→ **Request**: Rewrite the records below, replacing every occurrence of "GUI agent" with "interface agent" and leaving everything else unchanged.

[BEGIN]

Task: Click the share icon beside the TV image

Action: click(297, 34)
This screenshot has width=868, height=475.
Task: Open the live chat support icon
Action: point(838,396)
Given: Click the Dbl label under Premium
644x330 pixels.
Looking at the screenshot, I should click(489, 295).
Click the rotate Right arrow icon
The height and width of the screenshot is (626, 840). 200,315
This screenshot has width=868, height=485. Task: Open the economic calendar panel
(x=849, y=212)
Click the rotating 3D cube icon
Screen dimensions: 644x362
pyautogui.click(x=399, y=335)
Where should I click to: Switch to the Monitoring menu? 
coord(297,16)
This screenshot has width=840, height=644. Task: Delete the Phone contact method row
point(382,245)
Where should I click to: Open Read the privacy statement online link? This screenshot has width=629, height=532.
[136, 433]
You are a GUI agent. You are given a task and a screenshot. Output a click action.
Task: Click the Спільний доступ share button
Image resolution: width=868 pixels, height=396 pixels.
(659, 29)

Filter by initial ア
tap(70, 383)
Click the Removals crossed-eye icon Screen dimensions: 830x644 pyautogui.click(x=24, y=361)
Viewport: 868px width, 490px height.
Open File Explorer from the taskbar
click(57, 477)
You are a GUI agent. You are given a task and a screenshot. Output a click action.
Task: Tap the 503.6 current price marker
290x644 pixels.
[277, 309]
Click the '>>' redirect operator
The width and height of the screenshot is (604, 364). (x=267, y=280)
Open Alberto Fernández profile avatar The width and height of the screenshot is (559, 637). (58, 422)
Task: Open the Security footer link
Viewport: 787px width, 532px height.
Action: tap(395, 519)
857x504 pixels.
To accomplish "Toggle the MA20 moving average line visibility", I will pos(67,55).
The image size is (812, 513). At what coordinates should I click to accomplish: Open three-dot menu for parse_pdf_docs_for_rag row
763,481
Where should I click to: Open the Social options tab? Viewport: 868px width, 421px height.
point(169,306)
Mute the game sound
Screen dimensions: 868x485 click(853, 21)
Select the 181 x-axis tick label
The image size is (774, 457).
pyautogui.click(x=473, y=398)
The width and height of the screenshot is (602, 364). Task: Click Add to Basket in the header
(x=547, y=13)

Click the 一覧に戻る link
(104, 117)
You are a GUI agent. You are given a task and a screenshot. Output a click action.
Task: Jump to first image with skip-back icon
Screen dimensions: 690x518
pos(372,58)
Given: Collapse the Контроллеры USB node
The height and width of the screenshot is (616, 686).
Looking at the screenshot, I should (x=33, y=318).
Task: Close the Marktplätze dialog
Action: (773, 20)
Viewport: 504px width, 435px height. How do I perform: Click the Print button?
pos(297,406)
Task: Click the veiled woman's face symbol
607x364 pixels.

[END]

→ **Finished answer**:
Task: Click the share icon beside the TV image

Action: click(297, 34)
This screenshot has width=868, height=475.
Task: Open the live chat support icon
Action: point(838,396)
Given: Click the Dbl label under Premium
644x330 pixels.
Looking at the screenshot, I should click(489, 295).
Click the rotate Right arrow icon
The height and width of the screenshot is (626, 840). 200,315
This screenshot has width=868, height=485. Task: Open the economic calendar panel
(x=849, y=212)
Click the rotating 3D cube icon
Screen dimensions: 644x362
pyautogui.click(x=399, y=335)
Where should I click to: Switch to the Monitoring menu? 
coord(297,16)
This screenshot has width=840, height=644. Task: Delete the Phone contact method row
point(382,245)
Where should I click to: Open Read the privacy statement online link? This screenshot has width=629, height=532.
[136, 433]
You are a interface agent. You are given a task and a screenshot. Output a click action.
Task: Click the Спільний доступ share button
Image resolution: width=868 pixels, height=396 pixels.
(659, 29)

Filter by initial ア
tap(70, 383)
Click the Removals crossed-eye icon Screen dimensions: 830x644 pyautogui.click(x=24, y=361)
Viewport: 868px width, 490px height.
Open File Explorer from the taskbar
click(57, 477)
You are a interface agent. You are given a task and a screenshot. Output a click action.
Task: Tap the 503.6 current price marker
290x644 pixels.
[277, 309]
Click the '>>' redirect operator
The width and height of the screenshot is (604, 364). (x=267, y=280)
Open Alberto Fernández profile avatar The width and height of the screenshot is (559, 637). (58, 422)
Task: Open the Security footer link
Viewport: 787px width, 532px height.
Action: tap(395, 519)
857x504 pixels.
To accomplish "Toggle the MA20 moving average line visibility", I will pos(67,55).
The image size is (812, 513). At what coordinates should I click to accomplish: Open three-dot menu for parse_pdf_docs_for_rag row
763,481
Where should I click to: Open the Social options tab? Viewport: 868px width, 421px height.
point(169,306)
Mute the game sound
Screen dimensions: 868x485 click(853, 21)
Select the 181 x-axis tick label
The image size is (774, 457).
pyautogui.click(x=473, y=398)
The width and height of the screenshot is (602, 364). Task: Click Add to Basket in the header
(x=547, y=13)

Click the 一覧に戻る link
(104, 117)
You are a interface agent. You are given a task and a screenshot. Output a click action.
Task: Jump to first image with skip-back icon
Screen dimensions: 690x518
pos(372,58)
Given: Collapse the Контроллеры USB node
The height and width of the screenshot is (616, 686).
Looking at the screenshot, I should (x=33, y=318).
Task: Close the Marktplätze dialog
Action: (773, 20)
Viewport: 504px width, 435px height. How do I perform: Click the Print button?
pos(297,406)
Task: Click the veiled woman's face symbol
607x364 pixels.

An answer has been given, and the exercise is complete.